LEXINGTON, Ky. — After a tense first half, sixth-ranked South Carolina scored 31 unanswered points in the second half to beat Kentucky 38-17 on Saturday night, setting up an undefeated matchup with Georgia next Saturday in Columbia.
Georgia, which was ranked fifth Saturday, beat Tennessee 51-44 at home. The Gamecocks and Bulldogs are both 5-0 and 3-0 in the Southeastern Conference. All three SEC wins for both teams were over East Division opponents.
Though it wasn’t as easy as many observers expected, the Gamecocks on Saturday won their ninth straight game, tying a school record. They started 9-0 in 1984.
Georgia-USC, the midpoint of both teams’ regular seasons, could end up being the de facto East Division championship. Georgia won the division last season despite losing to USC. The Gamecocks won the division in 2010.
They won’t beat Georgia if they play as poorly and foolishly as they did in Saturday’s first half, after which they trailed 17-7.
But they showed the resilience to punch back in the second half, when they scored touchdowns on their first three possessions. They got a six-play, 73-yard drive that ended with a 30-yard perfect rainbow from Connor Shaw to Damiere Byrd. Then, an eight-play, 57-yard drive, capped by Kenny Miles’ untouched 17-yard run. With 9:17 left in the game, they stretched their lead to 27-17 with 14-play, 81-yard touchdown drive.

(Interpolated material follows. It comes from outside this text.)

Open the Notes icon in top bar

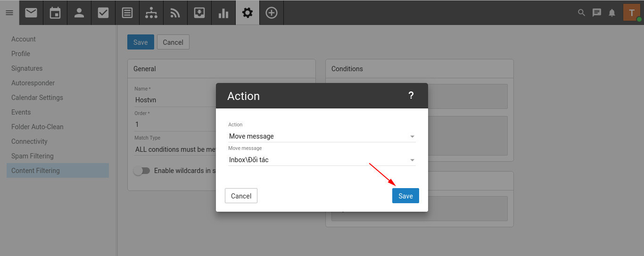(127, 13)
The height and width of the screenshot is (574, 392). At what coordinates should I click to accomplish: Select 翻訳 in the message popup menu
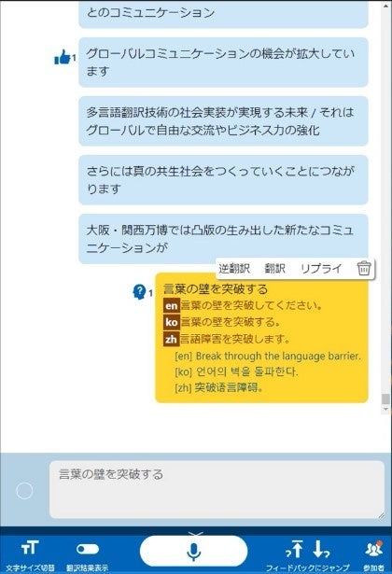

Playing their fifth game ever when ranked No. 6 or higher, they ensured there would be no repeat of the Vanderbilt loss in 2007, when they were also No. 6, the last time they were ranked this high. The Gamecocks out-gained Kentucky 155-33 in the third quarter. USC looked like the nation’s sixth-ranked team and a 21-point favorite. Kentucky looked like, well, Kentucky.
Frustration about Kentucky’s program was so widespread entering Saturday’s game that the host – who is not the Wildcats’ play-by-play announcer – for their pregame radio show, on their flagship station, talked openly Saturday about potential replacements for coach Joker Phillips.
But Kentucky (1-4, 0-2) was no pushover in the first half. Playing under a full moon and in front of a raucous home crowd craving any type of success, the Wildcats looked impressive, mainly because of composed play by dual-threat true freshman quarterback Jalen Whitlow. And USC’s defense, so dominant for much of the season, struggled to tackle and shed blocks in the first half.
Whitlow replaced Maxwell Smith, who hurt his left ankle after getting hit below his waist by 316-pound tackle Byron Jerideau on Kentucky’s second play. Smith didn’t return, but it didn’t matter initially. USC defensive coordinator Lorenzo Ward said the Gamecocks prepared almost exclusively for Smith, despite an aching shoulder sidelining him for last week’s loss at Florida. They looked lost initially against Whitlow.
After Kentucky stopped USC on fourth down and goal at the 1, the Wildcats had a 16-play, 94-yard field goal drive that put them up 3-0 with 1:02 left in the first quarter. The drive included runs of 12, 16 and 24 yards, as the Wildcats pushed USC around. A USC face-mask penalty gave the Wildcats first and goal at the 5. Then the Wildcats used an eight-play, 67-yard touchdown drive to reclaim the lead, 10-7, with 5:33 left in the first half.
USC went three plays and out on its next drive. The Gamecocks were out-gained 173-108 in the first half. Coming in, Kentucky allowed 401.5 yards per game. Worse still for USC, that three-and-out ended with a blocked punt. That set up a 37-yard touchdown drive.
It almost ended on third and 8 at the 22, but fitting of a first half in which everything seemed to go Kentucky’s way, Whitlow’s pass bounced off cornerback Jimmy Legree’s hands, and was caught by Daryl Collins for a 12-yard gain.
Kentucky almost extended its lead before half, but got zero points off a prime scoring chance. Spurrier, perhaps wary of his punt protection, went for it on fourth and 1 at his own 34, and T.J. Johnson snapped the ball over Connor Shaw’s head. Kentucky took over with a minute left, at USC’s 10, but bungled the drive with poor clock management and fumble as time expired.
Having avoided one of the most stunning upsets in school history, the Gamecocks can now prepare for a challenging October that includes trips to LSU and Florida after the Georgia game and a home meeting with Tennessee on Oct. 27. October will determine whether the Gamecocks reach Atlanta, site of the SEC championship game.